The parish of Avaldsnæs was established as a municipality on 1 January 1838 (see formannskapsdistrikt law). On 16 August 1866, the local village of Kopervik was declared to be a town. Towns could not be part of another municipality, so the village of Kopervik (population: 737) was separated from Avaldsnes Municipality to become the new Kopervik Municipality. This division left Avaldsnes Municipality with 4,735 inhabitants.

On 1 January 1909, Avaldsnes Municipality was divided into two parts. The rural areas on the island of Karmøy surrounding the small town of Kopervik (population: 1,001) to form the new Kopervik herred (later called Stangaland Municipality). The rest of Avaldsnes (population: 3,213) remained as smaller Avaldsnes Municipality.

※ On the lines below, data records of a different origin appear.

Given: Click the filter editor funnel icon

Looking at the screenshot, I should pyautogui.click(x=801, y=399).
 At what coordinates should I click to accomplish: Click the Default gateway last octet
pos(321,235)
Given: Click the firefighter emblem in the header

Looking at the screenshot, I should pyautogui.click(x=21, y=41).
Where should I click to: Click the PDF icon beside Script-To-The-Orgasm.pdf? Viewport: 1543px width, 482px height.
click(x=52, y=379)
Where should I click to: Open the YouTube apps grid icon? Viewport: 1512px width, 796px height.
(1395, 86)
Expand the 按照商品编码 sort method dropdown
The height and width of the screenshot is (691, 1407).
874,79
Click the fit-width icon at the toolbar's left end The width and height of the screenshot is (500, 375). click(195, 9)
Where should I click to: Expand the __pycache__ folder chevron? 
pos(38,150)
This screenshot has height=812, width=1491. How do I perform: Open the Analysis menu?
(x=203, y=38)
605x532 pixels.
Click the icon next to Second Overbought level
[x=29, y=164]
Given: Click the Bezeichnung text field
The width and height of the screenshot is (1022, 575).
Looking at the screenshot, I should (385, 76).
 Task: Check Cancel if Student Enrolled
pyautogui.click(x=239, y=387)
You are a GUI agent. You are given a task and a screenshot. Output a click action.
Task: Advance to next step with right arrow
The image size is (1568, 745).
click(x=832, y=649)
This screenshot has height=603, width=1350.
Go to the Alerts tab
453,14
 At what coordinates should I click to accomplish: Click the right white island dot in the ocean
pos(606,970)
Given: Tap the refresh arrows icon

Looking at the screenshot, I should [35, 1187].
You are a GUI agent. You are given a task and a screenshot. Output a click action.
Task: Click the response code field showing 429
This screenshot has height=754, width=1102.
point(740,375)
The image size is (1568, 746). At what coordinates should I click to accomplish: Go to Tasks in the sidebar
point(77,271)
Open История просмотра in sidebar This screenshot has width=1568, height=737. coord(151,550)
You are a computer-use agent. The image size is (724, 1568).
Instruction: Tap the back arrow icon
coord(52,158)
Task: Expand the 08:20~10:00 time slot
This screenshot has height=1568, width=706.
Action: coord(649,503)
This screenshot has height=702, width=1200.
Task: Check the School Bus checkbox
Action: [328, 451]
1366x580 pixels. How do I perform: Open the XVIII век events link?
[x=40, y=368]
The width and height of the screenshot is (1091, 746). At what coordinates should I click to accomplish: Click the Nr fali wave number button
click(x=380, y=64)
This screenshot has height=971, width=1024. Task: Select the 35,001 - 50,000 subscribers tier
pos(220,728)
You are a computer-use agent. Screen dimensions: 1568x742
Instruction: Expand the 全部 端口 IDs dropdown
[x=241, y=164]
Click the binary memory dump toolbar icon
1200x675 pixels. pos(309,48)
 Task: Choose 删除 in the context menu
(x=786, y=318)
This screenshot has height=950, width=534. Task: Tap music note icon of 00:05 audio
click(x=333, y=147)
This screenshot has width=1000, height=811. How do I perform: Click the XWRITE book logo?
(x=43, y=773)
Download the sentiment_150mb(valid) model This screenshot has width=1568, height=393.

During the 1960s, there were many municipal mergers across Norway due to the work of the Schei Committee. On 1 January 1965, Avaldsnes Municipality was dissolved and its lands were transferred to neighboring municipalities as follows:

- the areas of Avaldsnes located west of the Førresfjorden (population: 4,153) was merged with Skudenes Municipality, Torvastad Municipality, Åkra Municipality, and with the towns of Kopervik and Skudeneshavn to form the new Karmøy Municipality
- the areas of Avaldsnes located east of the Førresfjorden, including the districts of Førre, Gismarvik, and Stegaberg, (population: 994) were merged into the neighboring Tysvær Municipality

===Name===
The municipality (originally the parish) is named after the old Avaldsnes farm (Ǫgvaldsnes) since the historic Avaldsnes Church was built there. The first element comes from the old male name Ǫgvaldr or Ágvaldr (or the more modern Faroese version Øgvaldur). The last element comes from the word nes which means "headland".

===Churches===
The Church of Norway had one parish (sokn) within Avaldsnes Municipality. At the time of the municipal dissolution, it was part of the Avaldsnes prestegjeld and the Karmsund prosti (deanery) in the Diocese of Stavanger.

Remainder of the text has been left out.